Mis hijas necesitan dos minutos para hacer amigos. En el parque, en la sala de espera del pediatra y en el primer día de cualquier actividad que abordan. Bajan a la orilla y vuelven a la toalla diciendo que tienen una amiga nueva, se llama Lola. Lola es, en ese momento, parte del equipo; no importa donde viva, ni cómo sea, ni si la veremos mañana. Puede, efectivamente, que no volvamos a coincidir con ella si sus padres plantan la sombrilla diez metros más allá. Puede que mañana bajemos a la playa buscando el bañador de Lola y si cambia de modelo no sepamos identificarla, pero da igual, en este día Lola es nuestra amiga y en esta mañana es real.

Eso no vuelve a ocurrir. Eso se pasa y no vuelve. Los años te dan la calma y la prudencia para no volver a manifestar una sensación así, perdemos toda la espontaneidad e infravaloramos lo efímero. Recopilamos de manera analítica todos los requisitos y elementos que debe reunir cualquier sentimiento para otorgarle validez. Escudriñamos la percepción y la racionalizamos y, a partir de ahí, la ponderación se impone a la hora de establecer cualquier vínculo.

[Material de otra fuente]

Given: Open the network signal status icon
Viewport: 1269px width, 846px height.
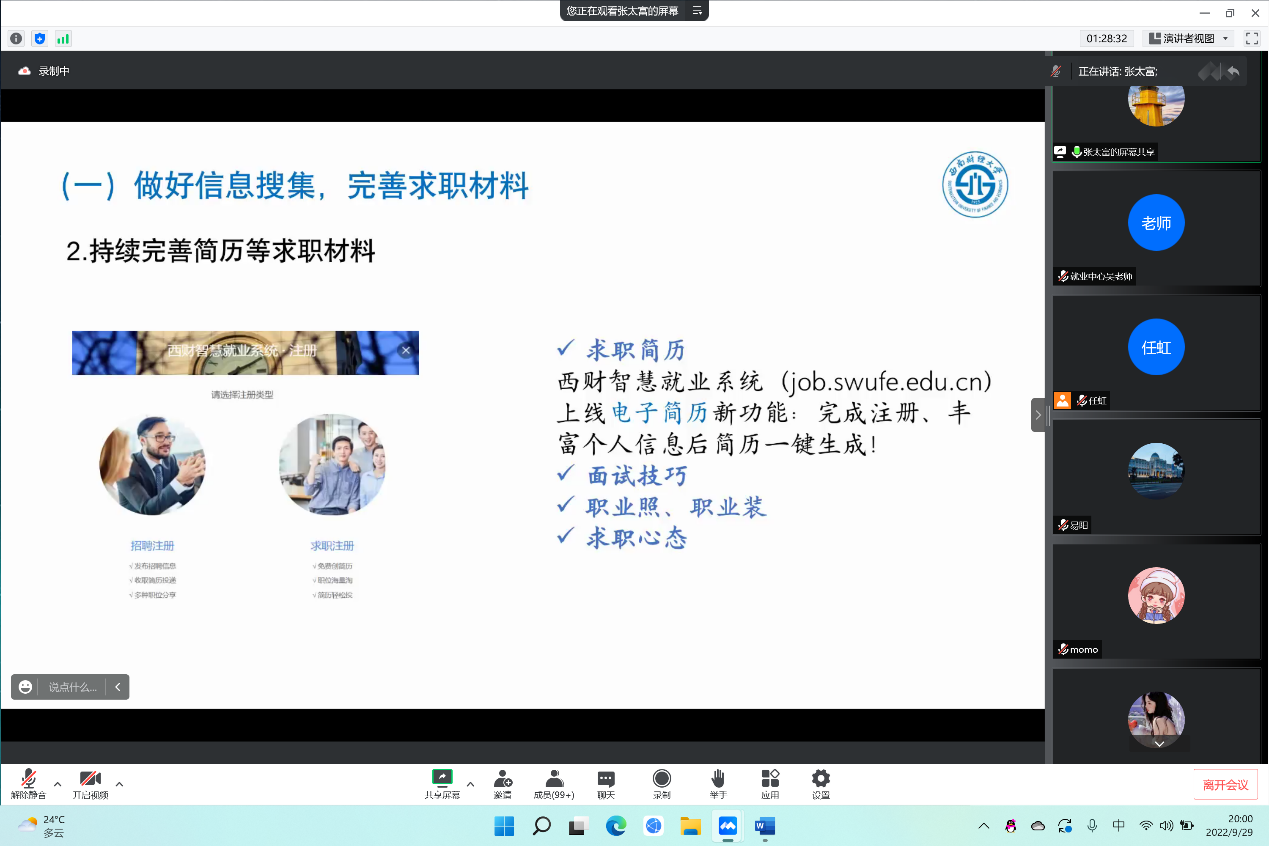Looking at the screenshot, I should click(63, 39).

Poco a poco todo eso se va puliendo, crecemos y empiezan los recelos por la acumulación de experiencia y por la constatación de determinados comportamientos humanos que van despertando las alertas. Las pequeñas decepciones y los continuos mensajes de la sociedad, nos animan a la precaución. De repente hay un quiebro y los intereses cambian, ponemos el foco en nosotros y dejamos de ver y buscar a Lola en la orilla, perdemos oportunidades de descubrir por esa cordura integrada.

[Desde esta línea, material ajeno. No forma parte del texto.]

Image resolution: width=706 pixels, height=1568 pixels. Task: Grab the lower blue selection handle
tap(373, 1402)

Esa absoluta falta de desconfianza, la ingenuidad y la inocencia se diluyen y empezamos a ser comedidos, descubrimos cierta malicia y definitivamente dejamos de arrojarnos a sentir y compartir sin recelo alguno. Y en el reparto de roles, están el confiado y el confiable. Que en todas las relaciones hay distintas posiciones. Y al igual que evoluciona el entregado sin reservas, también cambia el que genera la confianza y ahí también hay una transformación para pasar a convertirse en el pardillo y el abusón.

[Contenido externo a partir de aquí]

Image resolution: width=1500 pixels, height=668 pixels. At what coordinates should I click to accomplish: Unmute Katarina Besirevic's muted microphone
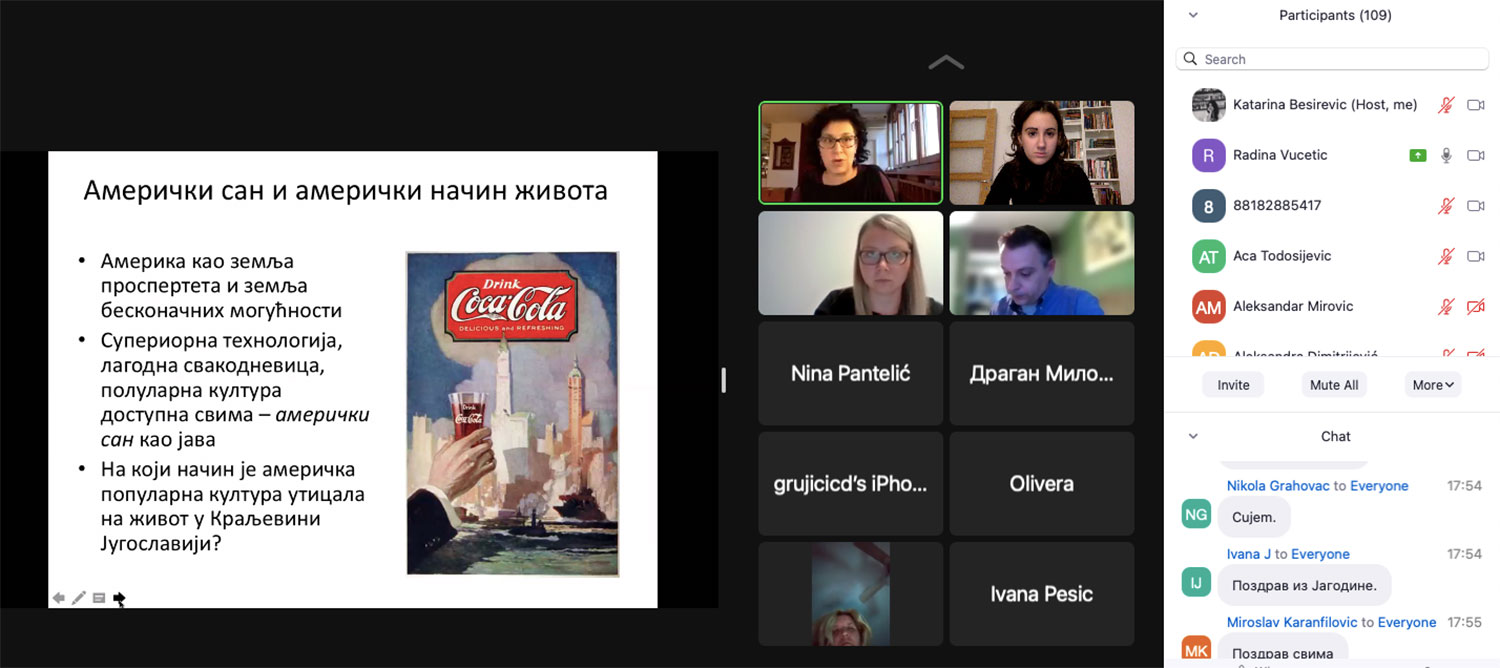click(1446, 105)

Crecemos y modulamos caracteres y, de repente, la madurez se confunde con cautela y suspicacia. Mirar desde nuestra posición la inocencia no quebrada nos otorga perspectiva. Estar atentos al regate en el talante tal vez nos permita descubrir comportamientos propios y puede que aprendamos a retomar ciertas dosis de ingenuidad y matizar una picardía inevitablemente asumida.